Nice color combo Randy! Reminds me of my uncle's 56 Ford crown vic. Ford red and Crown Vic white always look good! :thumbsup::thumbsup: JK I was just looking at Doba's 'Christmas Rat', and thought this one might look good that way too, but you would have to cut a hole in the roof and stuff a Rat Santa in it. Would be great for the Christmas parade if Snap ON would get on board with it, but it may start a riot with your boys in the shop!

Haven't had my coffee yet,

Rich:drunk:


----------



## tomhocars

Joe,The price of your cars just went up.Tom


----------



## Hilltop Raceway

*Sparky*

Believe it or not Rich, I had thought about a Santa in a 55. It's just so hard for me to cut a hole in the roof of a 55!!! It's hard enough for me to decide to cut out the fenders, but I'm getting braver. Has Sparky got a brother??? RM


----------



## Hilltop Raceway

*Phase 1*

Here's another 56 the boys have been working on. I think they're discussing what to do next??? Thought I'd show "in the beginning". Door handles, gas spout, air vent on the side of the cowl, stacks, and front bumper have been removed. Also shaved the hood center ridge line smooth. I also smoothed in the front pan again. Sorry guys, I like those big scoops, as you can see... RM


----------



## bobhch

Hey Mr. I like Ford Trucks Hill,

Nice looking Pickup there! Just went back and checked out your Gold one you did a while back also...post #381 I think. And that tow truck and the taxi...and, and, and...

Love this color you squirted on as it reminds me of the 70s for sure!

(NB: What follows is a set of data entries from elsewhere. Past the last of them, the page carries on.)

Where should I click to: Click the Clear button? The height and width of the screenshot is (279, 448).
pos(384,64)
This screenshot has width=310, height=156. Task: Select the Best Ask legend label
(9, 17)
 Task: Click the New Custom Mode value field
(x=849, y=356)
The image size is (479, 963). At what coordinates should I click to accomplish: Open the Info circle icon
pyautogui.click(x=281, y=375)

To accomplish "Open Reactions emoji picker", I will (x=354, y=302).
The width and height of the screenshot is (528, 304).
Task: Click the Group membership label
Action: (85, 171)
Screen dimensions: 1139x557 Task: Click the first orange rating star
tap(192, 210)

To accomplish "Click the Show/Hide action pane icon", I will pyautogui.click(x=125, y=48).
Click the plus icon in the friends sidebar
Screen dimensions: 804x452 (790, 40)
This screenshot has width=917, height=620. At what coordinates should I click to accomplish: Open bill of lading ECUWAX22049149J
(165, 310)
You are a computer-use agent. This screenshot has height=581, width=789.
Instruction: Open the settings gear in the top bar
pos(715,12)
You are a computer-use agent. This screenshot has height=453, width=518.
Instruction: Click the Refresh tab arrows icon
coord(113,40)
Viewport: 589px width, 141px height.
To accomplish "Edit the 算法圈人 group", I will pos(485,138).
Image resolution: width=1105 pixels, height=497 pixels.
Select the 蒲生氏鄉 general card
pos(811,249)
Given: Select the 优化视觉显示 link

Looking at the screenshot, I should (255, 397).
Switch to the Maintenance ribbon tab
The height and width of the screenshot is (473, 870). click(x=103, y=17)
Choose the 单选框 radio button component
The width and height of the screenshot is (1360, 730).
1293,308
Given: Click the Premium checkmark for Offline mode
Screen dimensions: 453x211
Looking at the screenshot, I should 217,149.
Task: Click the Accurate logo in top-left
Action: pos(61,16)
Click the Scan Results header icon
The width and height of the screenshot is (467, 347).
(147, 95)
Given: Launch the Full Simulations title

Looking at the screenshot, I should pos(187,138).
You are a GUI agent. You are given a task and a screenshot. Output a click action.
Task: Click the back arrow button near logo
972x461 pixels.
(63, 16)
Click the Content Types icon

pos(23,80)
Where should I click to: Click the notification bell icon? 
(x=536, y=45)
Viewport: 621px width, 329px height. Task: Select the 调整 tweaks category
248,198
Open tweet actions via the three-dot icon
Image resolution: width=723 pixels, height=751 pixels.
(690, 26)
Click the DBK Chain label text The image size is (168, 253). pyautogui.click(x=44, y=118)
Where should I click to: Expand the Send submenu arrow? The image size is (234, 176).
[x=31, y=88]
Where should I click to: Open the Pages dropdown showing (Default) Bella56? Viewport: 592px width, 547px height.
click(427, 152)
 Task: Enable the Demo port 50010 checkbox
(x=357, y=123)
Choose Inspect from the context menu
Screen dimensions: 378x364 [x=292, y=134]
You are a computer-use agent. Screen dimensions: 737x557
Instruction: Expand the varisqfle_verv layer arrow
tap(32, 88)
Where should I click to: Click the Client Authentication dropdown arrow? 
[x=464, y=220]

Bob...and, and, and...zilla


----------



## XracerHO

RM, you can't beat a 56 Ford pickup especially with a large hood ornament! Like the clean lines and rolled front pan :thumbsup: :thumbsup:. Anxiously waiting for Phase 2. ..RL


----------



## slotcarman12078

*It's smooooooooth!!!*

The boys have the smoothing and filling work down pat now!! Sweet job on the paint.. reminds me of the tyco trick truck!! Coming along nicely!! :thumbsup: :thumbsup:

UtherJoe


----------



## JordanZ870

Yeah....green. Diggin the 56, Randy! :thumbsup:


----------



## WesJY

:thumbsup::thumbsup:

Wes


----------



## videojimmy

Randy, your paint job are amazing!


----------



## coach61

That is one very cool color Randy...I had a ten speed Peugot when I was a kid that color, think they called it Champagne...You have to share what that is ...


Dave

Oh and the truck is awesome also, but that's a given with your name on it...


----------



## Hilltop Raceway

*Phase 2*

Thanks guys!!! She's an ugly truckling right now, but she'll be alright when finished...The boys taped her off to lay a little dark green on the bottom. Once that dries, we can re-do the bedcover and trim it out...RM


----------



## JordanZ870

Man that is cool! :thumbsup: What are you using to mask, Randy?


----------



## Pete McKay

Man what a read this has been. I had read parts of it before but never got to finish it. Randy, very inspiring. So much so that I have contacted my real estate agent to purchase me a 2 acre site near Sanger, California in which I will build AMG's garage early next year. What you do for straight line and customs I hope to do for dirt roundy-round cars. At one time I had scratch built a bare roll cage chassis from round styrene stock, I may do that again for a prop. 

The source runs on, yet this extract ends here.